Fato é que a representação feminina no cinema, especialmente em Hollywood, sempre esteve repleta de clichês, sendo um dos tropos mais presentes os estereótipos da mulher louca, má e/ou manipuladora – personagem que, em geral, serve apenas ao propósito de arruinar a vida de um “pobre homem indefeso”. Para mencionar alguns exemplos mais contemporâneos, temos Fixação (2002), Obsessiva (2009), Garota Exemplar (2014), Paixão Obsessiva (2017)  e, até mesmo, o nacional O Lobo atrás da Porta (2013).

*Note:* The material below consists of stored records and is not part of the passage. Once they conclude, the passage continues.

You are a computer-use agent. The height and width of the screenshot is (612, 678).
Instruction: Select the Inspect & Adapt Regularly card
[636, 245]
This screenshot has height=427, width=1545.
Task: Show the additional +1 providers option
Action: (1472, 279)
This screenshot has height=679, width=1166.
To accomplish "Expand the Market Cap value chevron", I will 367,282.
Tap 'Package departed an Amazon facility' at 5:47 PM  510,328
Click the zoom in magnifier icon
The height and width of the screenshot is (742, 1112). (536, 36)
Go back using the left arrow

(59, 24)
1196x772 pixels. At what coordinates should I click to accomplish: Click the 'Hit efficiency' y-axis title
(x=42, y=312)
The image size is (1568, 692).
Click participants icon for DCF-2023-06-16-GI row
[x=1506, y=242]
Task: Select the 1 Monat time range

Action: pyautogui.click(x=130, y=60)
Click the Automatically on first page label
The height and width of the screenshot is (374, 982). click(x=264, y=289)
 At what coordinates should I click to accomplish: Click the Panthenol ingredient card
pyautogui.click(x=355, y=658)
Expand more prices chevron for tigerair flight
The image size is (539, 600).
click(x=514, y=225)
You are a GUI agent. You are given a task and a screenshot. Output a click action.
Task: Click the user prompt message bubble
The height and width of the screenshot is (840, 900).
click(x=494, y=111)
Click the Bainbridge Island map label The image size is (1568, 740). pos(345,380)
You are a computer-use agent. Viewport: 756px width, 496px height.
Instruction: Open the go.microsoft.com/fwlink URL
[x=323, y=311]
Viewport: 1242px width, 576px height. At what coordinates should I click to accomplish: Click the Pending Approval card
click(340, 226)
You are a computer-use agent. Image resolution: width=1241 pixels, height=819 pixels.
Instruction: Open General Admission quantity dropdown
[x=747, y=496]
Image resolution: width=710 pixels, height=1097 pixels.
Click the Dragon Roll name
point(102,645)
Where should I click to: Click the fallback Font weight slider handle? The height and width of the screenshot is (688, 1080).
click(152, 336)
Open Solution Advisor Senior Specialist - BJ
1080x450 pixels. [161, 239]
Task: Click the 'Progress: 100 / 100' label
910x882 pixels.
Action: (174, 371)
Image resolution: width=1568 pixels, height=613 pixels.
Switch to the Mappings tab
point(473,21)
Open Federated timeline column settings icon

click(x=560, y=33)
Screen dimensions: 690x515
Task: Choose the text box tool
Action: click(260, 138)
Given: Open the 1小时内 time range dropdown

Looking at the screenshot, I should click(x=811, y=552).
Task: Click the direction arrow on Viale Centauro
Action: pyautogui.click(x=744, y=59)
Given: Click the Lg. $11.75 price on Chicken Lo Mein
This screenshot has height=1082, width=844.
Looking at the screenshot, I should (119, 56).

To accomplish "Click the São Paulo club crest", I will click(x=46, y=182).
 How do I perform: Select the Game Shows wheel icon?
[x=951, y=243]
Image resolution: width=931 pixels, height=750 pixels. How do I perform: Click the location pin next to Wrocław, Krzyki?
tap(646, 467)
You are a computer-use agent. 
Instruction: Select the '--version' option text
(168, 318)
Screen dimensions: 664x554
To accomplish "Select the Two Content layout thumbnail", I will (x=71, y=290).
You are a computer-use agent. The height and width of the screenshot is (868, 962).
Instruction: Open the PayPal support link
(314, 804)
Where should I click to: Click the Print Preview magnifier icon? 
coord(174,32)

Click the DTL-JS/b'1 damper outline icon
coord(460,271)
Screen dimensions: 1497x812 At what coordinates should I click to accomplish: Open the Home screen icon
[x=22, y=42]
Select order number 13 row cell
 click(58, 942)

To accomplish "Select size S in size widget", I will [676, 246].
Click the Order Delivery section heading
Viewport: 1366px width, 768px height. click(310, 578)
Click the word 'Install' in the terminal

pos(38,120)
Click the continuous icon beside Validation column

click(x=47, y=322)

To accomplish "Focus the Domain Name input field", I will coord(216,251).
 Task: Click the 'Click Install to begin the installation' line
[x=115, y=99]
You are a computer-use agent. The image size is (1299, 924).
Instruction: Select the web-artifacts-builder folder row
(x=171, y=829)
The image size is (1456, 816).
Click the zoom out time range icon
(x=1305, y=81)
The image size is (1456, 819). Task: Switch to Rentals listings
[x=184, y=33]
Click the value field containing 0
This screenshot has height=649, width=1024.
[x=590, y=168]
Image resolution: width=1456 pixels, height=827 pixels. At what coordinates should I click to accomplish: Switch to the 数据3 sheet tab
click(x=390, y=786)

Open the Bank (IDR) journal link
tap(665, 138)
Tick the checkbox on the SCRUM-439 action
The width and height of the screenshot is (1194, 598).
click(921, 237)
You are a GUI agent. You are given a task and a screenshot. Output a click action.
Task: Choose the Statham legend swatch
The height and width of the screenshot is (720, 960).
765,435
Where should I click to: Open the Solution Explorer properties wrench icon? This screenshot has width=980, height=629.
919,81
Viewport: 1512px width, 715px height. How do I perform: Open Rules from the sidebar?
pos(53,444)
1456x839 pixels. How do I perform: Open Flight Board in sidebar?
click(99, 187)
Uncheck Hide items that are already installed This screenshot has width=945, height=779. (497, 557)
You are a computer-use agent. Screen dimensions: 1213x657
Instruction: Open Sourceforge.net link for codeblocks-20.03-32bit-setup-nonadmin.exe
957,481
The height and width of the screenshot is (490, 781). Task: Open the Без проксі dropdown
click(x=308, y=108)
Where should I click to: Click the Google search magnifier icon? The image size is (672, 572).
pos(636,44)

Fazendo referência a alguns exemplos clássicos, é impossível não lembrar de Louca Obsessão (1990), A Mão que Balança o Berço (1992) e Perversa Paixão (1971). Todas essas produções cinematográficas ilustram, cada uma a seu modo, mulheres que não aceitam algum tipo de rejeição ou contrariedade, reagindo de forma completamente cruel e desvairada, perseguindo seus objetos de desejo enquanto destroem qualquer obstáculo que ouse se impor em seus caminhos. 

Mas é possível apontar o filme Atração Fatal (Fatal Attraction) como um exemplo perfeito do modo estereotipado e até mesmo desumanizado como tais mulheres são representadas e de como as questões de saúde mental aparecem de maneira bastante estigmatizada. Lançado em 1987 e dirigido por Adrian Lyne, a produção cinematográfica foi um sucesso comercial: arrecadou US$320 milhões e recebeu seis indicações ao Oscar, dentre elas de Melhor Filme, Melhor Diretor e Melhor Atriz para Glenn Close, que dá vida à marcante personagem Alex Forrest. Na época, o filme foi muito comentado como uma espécie de alerta a homens casados sobre as possíveis consequências devastadoras da infidelidade.

Na trama, Dan Gallagher, interpretado por Michael Douglas, é um advogado bem-sucedido de Nova York, prestes a se tornar sócio do escritório de advocacia em que trabalha, e pai de uma família considerada perfeita: casado há 9 anos com Beth (Anne Archer), com quem teve Ellen (Ellen Hamilton Latzen), uma menina adorável de 5 anos. Em um evento corporativo, ele esbarra em Alex Forrest, uma bela editora de livros, solteira, que chama sua atenção. Posteriormente, ambos se encontram em uma reunião de trabalho e tem início uma interação que leva a um tórrido romance ao longo do fim de semana - enquanto sua esposa e filha estão fora da cidade. 

Acreditando estar usufruindo de um despretensioso affair baseado apenas em sexo entre dois adultos conscientes do que estão fazendo, Dan não imagina que Alex espera muito mais do relacionamento. Após passarem o fim de semana juntos, Dan volta para sua família, mas Alex não está disposta a deixá-lo ir tão facilmente. A partir daí, inicia-se uma obsessão que leva a situações inimagináveis.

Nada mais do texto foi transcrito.